From: Norman Geist (norman.geist_at_uni-greifswald.de)
Date: Tue Jan 13 2015 - 05:52:43 CST
Sorry typo:
cat /proc/cpuinfo | grep -E "processor|core id|physical id"
Norman Geist.
Von: owner-namd-l_at_ks.uiuc.edu [mailto:owner-namd-l_at_ks.uiuc.edu] Im Auftrag
von Norman Geist
Gesendet: Dienstag, 13. Januar 2015 08:22
An: namd-l_at_ks.uiuc.edu; 'Ryan Gordon'
Betreff: AW: namd-l: NAMD slows at startup phase 1 smp problem
This indicate that you may have Hyper-Threading enabled. As it is not
supposed to bring any improvement for namd (and IMHO actually nowhere) you
can disable it in your BIOS. Anyway one would have to control which cores
NAMD is using to get reliably the best performance using f.i. taskset (not
sharing physical cores).
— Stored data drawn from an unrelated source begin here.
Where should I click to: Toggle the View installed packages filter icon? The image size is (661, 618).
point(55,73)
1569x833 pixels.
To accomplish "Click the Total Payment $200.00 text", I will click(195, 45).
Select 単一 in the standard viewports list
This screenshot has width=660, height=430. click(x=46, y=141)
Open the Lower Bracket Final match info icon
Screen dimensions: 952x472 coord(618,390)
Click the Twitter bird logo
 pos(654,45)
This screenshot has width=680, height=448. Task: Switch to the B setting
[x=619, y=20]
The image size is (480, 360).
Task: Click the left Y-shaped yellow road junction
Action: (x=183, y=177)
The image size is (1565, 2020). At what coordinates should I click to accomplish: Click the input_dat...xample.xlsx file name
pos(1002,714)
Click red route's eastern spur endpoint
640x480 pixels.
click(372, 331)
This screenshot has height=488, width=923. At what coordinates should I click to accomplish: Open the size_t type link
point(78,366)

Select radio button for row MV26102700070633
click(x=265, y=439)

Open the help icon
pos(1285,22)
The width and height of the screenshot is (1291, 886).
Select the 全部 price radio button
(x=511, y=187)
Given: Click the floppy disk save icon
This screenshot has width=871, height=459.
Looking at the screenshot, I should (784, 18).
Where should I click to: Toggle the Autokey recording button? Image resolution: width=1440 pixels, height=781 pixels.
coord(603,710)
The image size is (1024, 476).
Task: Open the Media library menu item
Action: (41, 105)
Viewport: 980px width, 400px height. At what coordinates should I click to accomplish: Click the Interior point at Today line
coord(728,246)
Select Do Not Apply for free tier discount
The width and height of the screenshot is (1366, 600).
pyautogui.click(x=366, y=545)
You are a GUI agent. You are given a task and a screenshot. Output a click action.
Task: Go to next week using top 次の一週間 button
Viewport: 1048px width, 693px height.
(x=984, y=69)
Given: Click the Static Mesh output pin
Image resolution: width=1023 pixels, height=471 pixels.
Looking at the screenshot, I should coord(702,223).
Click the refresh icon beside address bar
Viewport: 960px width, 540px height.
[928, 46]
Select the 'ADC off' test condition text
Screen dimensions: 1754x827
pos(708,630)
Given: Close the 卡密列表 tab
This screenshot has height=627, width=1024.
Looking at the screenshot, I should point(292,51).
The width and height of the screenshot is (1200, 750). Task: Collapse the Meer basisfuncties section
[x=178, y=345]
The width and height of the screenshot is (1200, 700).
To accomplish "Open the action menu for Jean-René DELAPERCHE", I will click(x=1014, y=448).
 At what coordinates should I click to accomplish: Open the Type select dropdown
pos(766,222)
As this is a unnecessary effort, the better and
easier option is to disable HT.
If you want to keep it enabled, you should use the commands offered in your
message to prevent the threads from sleeping while being idle as this
usually comes with a performance decrease aswell.
Norman Geist.
Von: owner-namd-l_at_ks.uiuc.edu [mailto:owner-namd-l_at_ks.uiuc.edu] Im Auftrag
von Ryan Gordon
Gesendet: Montag, 12. Januar 2015 19:25
An: namd-l_at_ks.uiuc.edu
Betreff: namd-l: NAMD slows at startup phase 1 smp problem
I am having some trouble running NAMD 2.10 for Linux-x86_64-MPI-smp-CUDA. I
am running on 128 processors, 128 nodes, and 8 physical nodes. The warning I
am getting at the beginning is as follows:
Charm++> Warning: the number of SMP threads (32) is greater than the number
of physical cores (16), so threads will sleep while idling. Use
+CmiSpinOnIdle or +CmiSleepOnIdle to control this directly.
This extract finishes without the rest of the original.